1065. Intervention to Increase Colorectal Cancer Screening Among Veterans
M. Rosario Ferreira, MD, MAPP, VA Chicago Lakeside Division Healthcare System, N Gorby, VA Chicago Lakeside Division Healthcare System, NC Dolan,
Northwestern University, ML Fitzgibbon,
Northwestern University, TC Davis,
Louisiana State University, D Liu,
Northwestern University, AW Rademaker,
Northwestern University, CL Bennett,
VA Chicago Lakeside Division Healthcare System
Objectives: To determine whether a combined patient/physician intervention increases colorectal cancer screening adherence, and whether it is effective for African-Americans and whites.
Methods: Randomized controlled intervention at outpatient firms, with one firm assigned to the intervention, the other to usual care. The patient component included an educational video and brochure. The physician component included quarterly sessions with feedback on screening recommendations and adherence. Subjects were males, 50 and older, who had not received screening. Main study outcomes were screening recommendations and adherence.

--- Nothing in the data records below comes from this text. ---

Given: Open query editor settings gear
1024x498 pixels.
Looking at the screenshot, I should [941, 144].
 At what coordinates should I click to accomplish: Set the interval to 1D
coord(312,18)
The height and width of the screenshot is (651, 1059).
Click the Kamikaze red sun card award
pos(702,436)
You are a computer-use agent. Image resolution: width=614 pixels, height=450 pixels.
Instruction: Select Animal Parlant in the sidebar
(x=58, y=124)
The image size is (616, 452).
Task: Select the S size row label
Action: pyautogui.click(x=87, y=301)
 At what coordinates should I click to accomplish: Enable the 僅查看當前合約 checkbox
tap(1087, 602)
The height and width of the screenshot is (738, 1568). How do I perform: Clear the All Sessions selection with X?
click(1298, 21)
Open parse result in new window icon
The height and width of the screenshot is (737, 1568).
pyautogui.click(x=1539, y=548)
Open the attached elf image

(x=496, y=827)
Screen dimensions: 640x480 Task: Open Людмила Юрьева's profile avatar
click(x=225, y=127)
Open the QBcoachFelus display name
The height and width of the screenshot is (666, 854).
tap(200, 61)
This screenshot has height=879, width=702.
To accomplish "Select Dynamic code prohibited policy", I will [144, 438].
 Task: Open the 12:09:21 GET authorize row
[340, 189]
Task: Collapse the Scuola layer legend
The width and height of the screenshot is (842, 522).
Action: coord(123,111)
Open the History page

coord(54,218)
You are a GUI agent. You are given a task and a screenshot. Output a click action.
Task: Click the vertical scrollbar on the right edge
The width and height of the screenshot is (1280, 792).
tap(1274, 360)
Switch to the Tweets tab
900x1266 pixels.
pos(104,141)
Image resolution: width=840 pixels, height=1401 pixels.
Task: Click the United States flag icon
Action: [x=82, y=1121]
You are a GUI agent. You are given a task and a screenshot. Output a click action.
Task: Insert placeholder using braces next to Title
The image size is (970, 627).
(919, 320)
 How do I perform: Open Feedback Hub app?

Results: There were 979 patients in the intervention firm and 941 patients in the usual care firm. Mean age was 67.8 years, 44% of patients were white and 50% were African-American, with no significant difference between the firms. At 6-12 months of follow-up 76% of patients in the intervention arm received screening recommendations, compared to 70% in the usual care arm (p=0.038); 41% of patients in the intervention arm completed screening, compared to 33% in the usual care arm (p=0.008). Recommendation rates were higher in the intervention arm compared to usual care arm for both African Americans (76% vs 71%) and whites (74% vs 68%). Adherence rates were also higher in the intervention firm for African-Americans (43% vs 37%) and whites (38% vs 29%).
Conclusions: Our combined patient/physician intervention significantly increased recommendations and adherence to colorectal cancer screening among Veterans, and had a similar effect among African-Americans and whites.
Impact: Interventions that increase adherence to colorectal cancer screening may improve veterans’ outcomes by reducing colorectal cancer-related mortality.